A homeopath turned terrorist was arrested last week after he diluted half of an aspirin tablet in a bucket of water, dumped it into Lake Michigan, and then threatened to refill the bucket with water from the lake and re-dump the contents back in unless his demands were met.

What a quack.

Obviously, he would have had to drain the lake and refill it with clean water before mixing the bucketful back in.

And then shake Lake Michigan up and down a lot. That’s important.

Interesting question to which I’d really like a factual answer (but am not able to provide one, hence I’m posting just to subscribe, even though I know you can do that via thread tools). Homeopathy adherents have grown immune to the ‘there’s no evidence it works’-argument, but pointing to the fact that in actual medicine, treatments are regularly dropped if they’re found ineffective is a new line of attack, and I’d like to know if it’s workable (like the OP and many of the responders, I strongly believe it is, mostly because by and large the homeopathy peddlers have never quite gotten the hang of this whole empiricism thing).

Well, not since the days of Empire, at least. :smiley:

I think the factual answer is no, but since it’s a statement for which the only possible evidence is the lack of counter-evidence we’ll just all have to wait and see.

I will reveal though that whomever is running the twitter account for the Norwegian Association of Homeopaths hasn’t been able to show any evidence either. But it took a couple of “not what I was asking about” answer before they even understood what I was actually asking.

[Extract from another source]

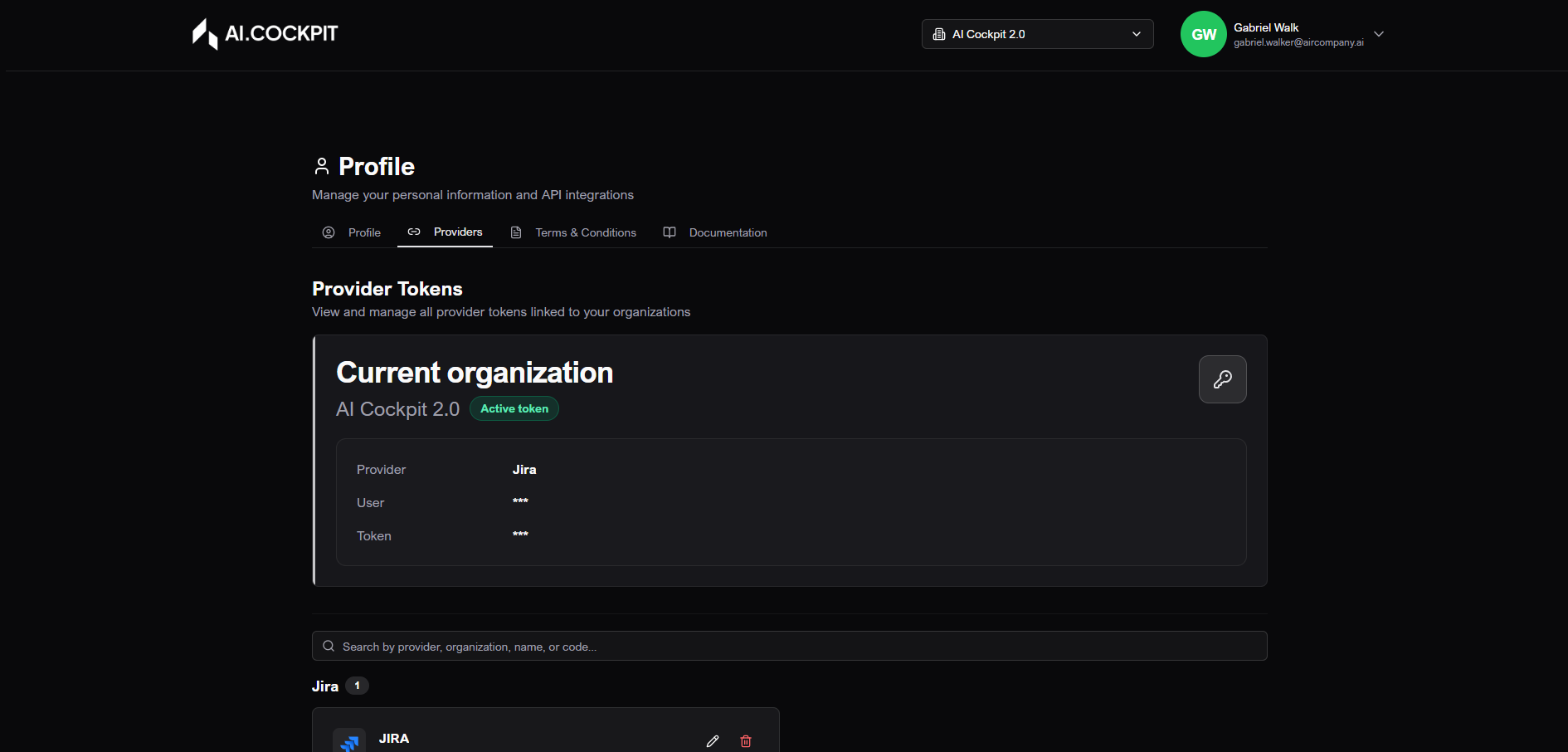Click the person icon beside Profile heading
The height and width of the screenshot is (752, 1568).
click(x=322, y=167)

Going to write up a blog post about the homeopath view of science when the twitter-duel has run it’s course, but so far it’s just strengthened my understanding that the homeopath approach to science is still “Only positive results are interesting and you need to prove this specific study is flawed to counter it, and if you do I have a long list of more, and what’s your expertise exactly, no I don’t care that actual experts like the NHS has rejected homeopathy, or other medical experts, na na na na na na I can’t hear you!”.